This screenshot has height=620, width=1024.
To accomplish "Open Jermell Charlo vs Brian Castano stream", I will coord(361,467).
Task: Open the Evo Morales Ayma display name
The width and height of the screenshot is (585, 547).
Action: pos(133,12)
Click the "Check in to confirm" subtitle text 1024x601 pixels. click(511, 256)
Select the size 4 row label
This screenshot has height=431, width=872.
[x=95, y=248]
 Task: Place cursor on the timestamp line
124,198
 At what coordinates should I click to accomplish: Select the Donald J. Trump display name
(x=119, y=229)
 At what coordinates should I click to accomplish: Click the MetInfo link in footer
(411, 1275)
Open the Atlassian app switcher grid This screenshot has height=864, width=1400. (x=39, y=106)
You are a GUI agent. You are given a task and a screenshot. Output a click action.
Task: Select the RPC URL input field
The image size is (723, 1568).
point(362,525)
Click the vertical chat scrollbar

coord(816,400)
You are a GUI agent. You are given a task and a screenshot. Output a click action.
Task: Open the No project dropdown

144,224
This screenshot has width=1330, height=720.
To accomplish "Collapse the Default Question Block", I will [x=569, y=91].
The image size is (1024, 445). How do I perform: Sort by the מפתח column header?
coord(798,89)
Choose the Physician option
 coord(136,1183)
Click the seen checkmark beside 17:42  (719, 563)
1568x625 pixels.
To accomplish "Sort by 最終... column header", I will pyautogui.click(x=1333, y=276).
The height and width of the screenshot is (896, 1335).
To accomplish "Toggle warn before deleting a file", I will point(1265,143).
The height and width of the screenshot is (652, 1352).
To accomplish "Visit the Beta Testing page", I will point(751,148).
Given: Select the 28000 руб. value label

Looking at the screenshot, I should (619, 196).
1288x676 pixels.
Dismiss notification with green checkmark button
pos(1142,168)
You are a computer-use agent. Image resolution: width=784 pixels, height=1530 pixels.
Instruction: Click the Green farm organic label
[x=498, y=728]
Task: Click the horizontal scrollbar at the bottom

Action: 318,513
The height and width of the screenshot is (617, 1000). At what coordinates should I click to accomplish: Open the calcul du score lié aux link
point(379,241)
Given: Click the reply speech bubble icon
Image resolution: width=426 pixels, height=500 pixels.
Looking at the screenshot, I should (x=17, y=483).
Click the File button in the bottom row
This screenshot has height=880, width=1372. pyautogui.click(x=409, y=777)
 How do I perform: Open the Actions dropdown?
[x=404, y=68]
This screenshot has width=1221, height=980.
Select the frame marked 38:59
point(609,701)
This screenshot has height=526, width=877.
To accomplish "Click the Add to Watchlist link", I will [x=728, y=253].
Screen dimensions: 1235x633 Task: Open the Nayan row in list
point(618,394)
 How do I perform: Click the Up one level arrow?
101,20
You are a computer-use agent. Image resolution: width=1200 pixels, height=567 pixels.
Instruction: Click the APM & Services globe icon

------------------------------

Please reply with an exact copy of the lines above, starting at the first and ending at the line that holds "Open the Atlassian".

## Exercise answer
This screenshot has height=620, width=1024.
To accomplish "Open Jermell Charlo vs Brian Castano stream", I will coord(361,467).
Task: Open the Evo Morales Ayma display name
The width and height of the screenshot is (585, 547).
Action: pos(133,12)
Click the "Check in to confirm" subtitle text 1024x601 pixels. click(511, 256)
Select the size 4 row label
This screenshot has height=431, width=872.
[x=95, y=248]
 Task: Place cursor on the timestamp line
124,198
 At what coordinates should I click to accomplish: Select the Donald J. Trump display name
(x=119, y=229)
 At what coordinates should I click to accomplish: Click the MetInfo link in footer
(411, 1275)
Open the Atlassian app switcher grid This screenshot has height=864, width=1400. (x=39, y=106)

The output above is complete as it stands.